In 1913, my family landed on the shores of America. They lived in a part of Brooklyn that is now known as Borough Park. Coincidently, they lived just six blocks from where I live today, although growing up as a sun-worshipping kid on the beaches of Southern California, I never could imagine that I would end up in Brooklyn. Though comments about "those d--ed Jews" were to follow them across the country, my Grandparents had no interest in their religion or their heritage, and they made little effort to pass them on to my mother. Thus my mother grew up with little awareness of her Jewish heritage.

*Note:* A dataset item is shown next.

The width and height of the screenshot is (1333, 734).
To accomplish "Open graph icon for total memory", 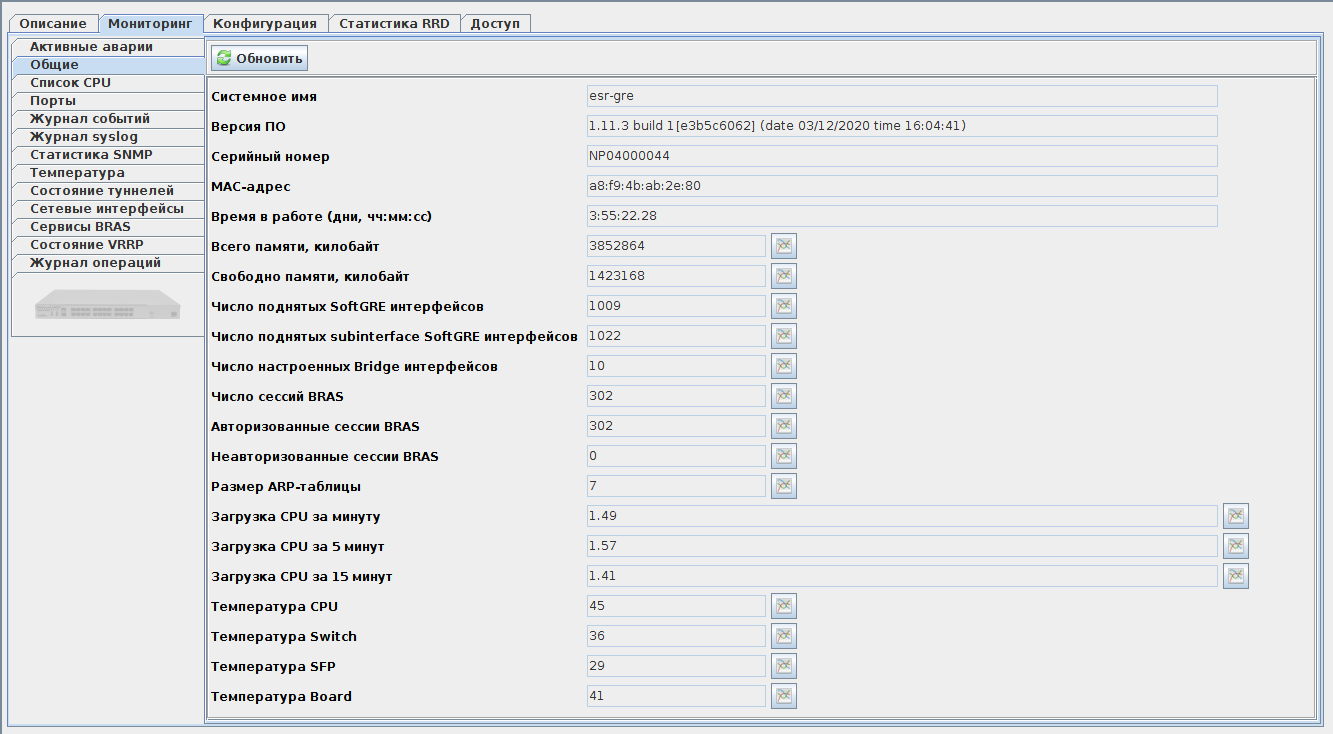I will coord(784,246).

My grandparents did not experience great success in the New World. My grandfather considered himself an artist and an inventor, and was never able to settle on an occupation. When the Great Depression hit, it depleted what little funds the family had, and so he decided to load up their few belongings and strike out for California. With no car and little money, they were like corks carried out by the tide, carried wherever the current happened to send them. Dressed in scouting uniforms, they managed to hitchhike across the US, down into Mexico, and then back up to the sleepy town of Los Angeles. "Nothing," my grandfather said, "Would ever become of LA", and so they moved on to the still smaller town of French Camp, CA. Here they settled in, with my grandmother working at the State Hospital, and my grandfather making plans for the rest of their lives.

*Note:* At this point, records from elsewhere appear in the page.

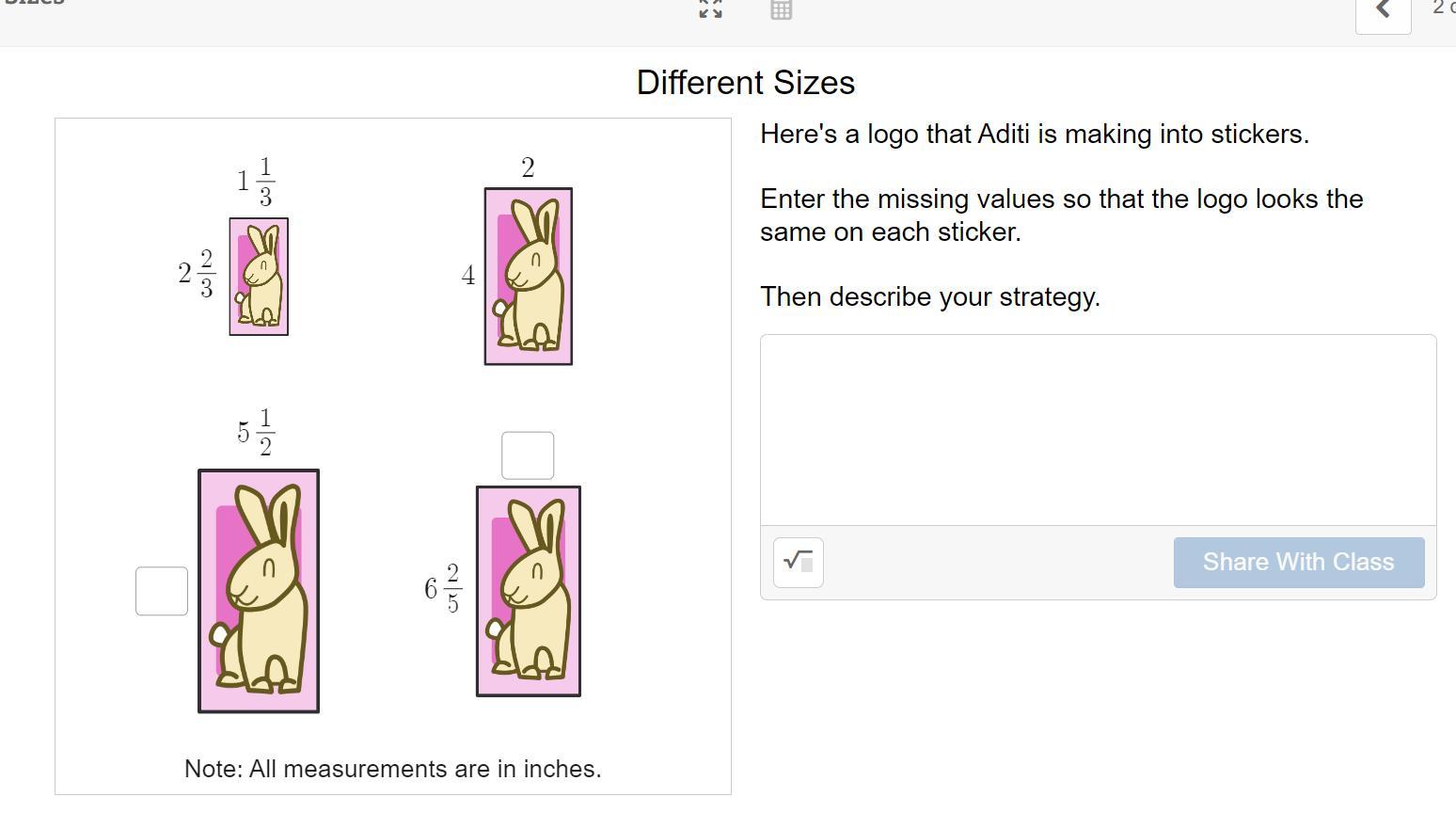
Task: Click the page counter at top right
Action: point(1442,8)
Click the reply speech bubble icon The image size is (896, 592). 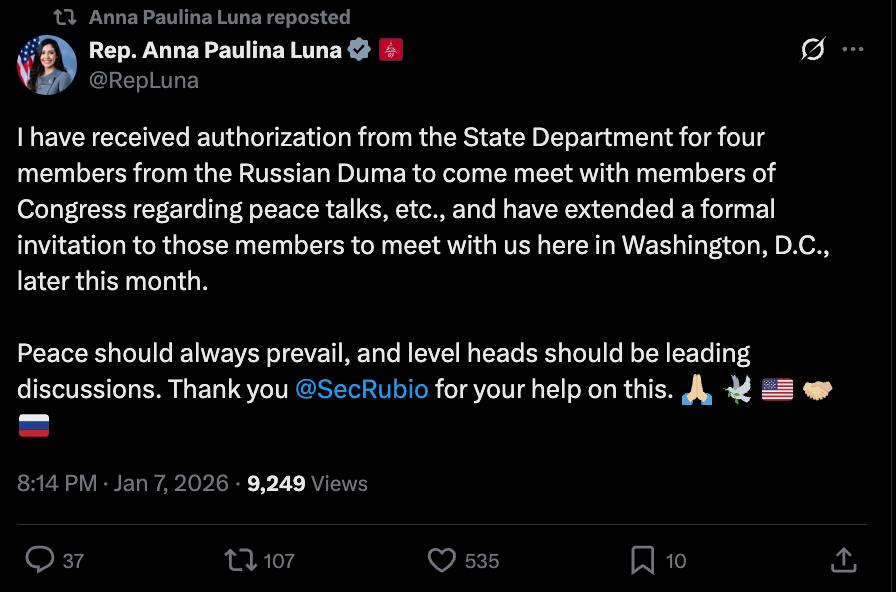(40, 560)
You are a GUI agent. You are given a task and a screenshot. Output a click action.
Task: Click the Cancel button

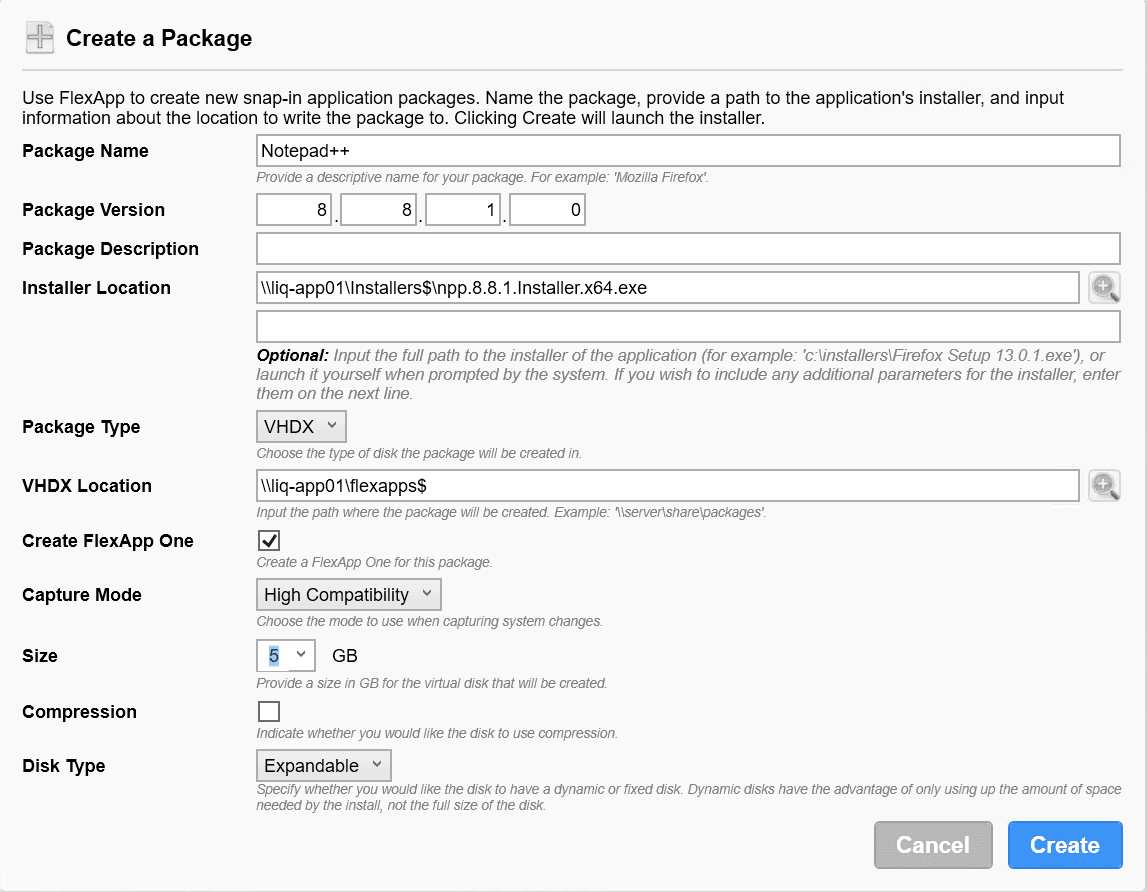click(x=932, y=845)
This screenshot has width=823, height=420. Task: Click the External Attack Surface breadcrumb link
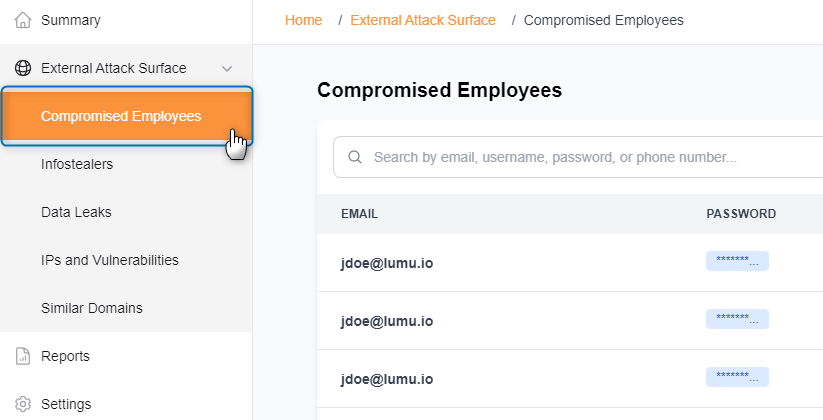422,20
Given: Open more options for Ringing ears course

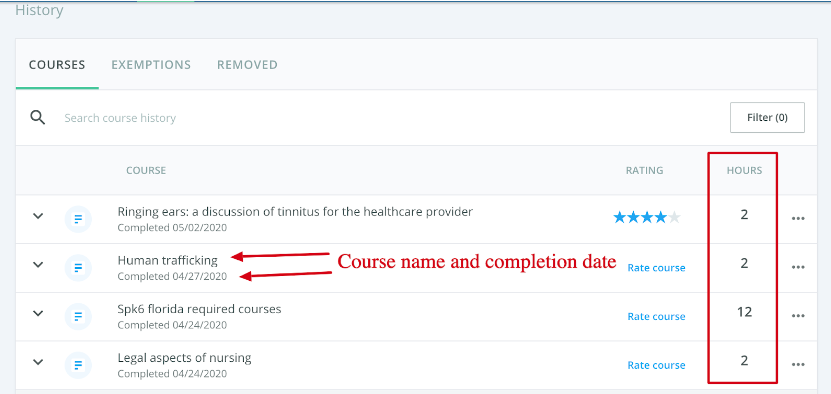Looking at the screenshot, I should point(798,218).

I did not come face to face with my Jewish heritage until after my first trip to Israel, when a number of the pieces of the puzzle came together. I became determined not to remain ignorant and began delving into Judaism. I began by taking Hebrew classes, then moved on to taking Hebrew literature and law classes, and then left my home to study at a yeshiva in Jerusalem. I was to discover that all Belinfantes are somehow related and one merely had to make the connection in order to join the giant family network. In my case, this also entailed adopting my mother's name (after my father died in 1985). After more years of study, I moved to New York City. There I met my wife, Hannah Miryam, and joined Congregation Shearith Israel, the oldest Jewish community in North America. I also became librarian for the American Sephardi Federation, and began collecting books and archives from major figures on the American Jewish scene. I recently completed a thesis dealing with the librarian Isaac Cohen Belinfante, mentioned above. It was appropriate that I, too, should become a librarian and follow in the footsteps of my ancestors.
Randall Belinfante, Librarian/Archivist of the American Sephardi Federation, has written for HaLapid on Bevis Marks Synagogue in London to which he refers above. He is a member of SCJS.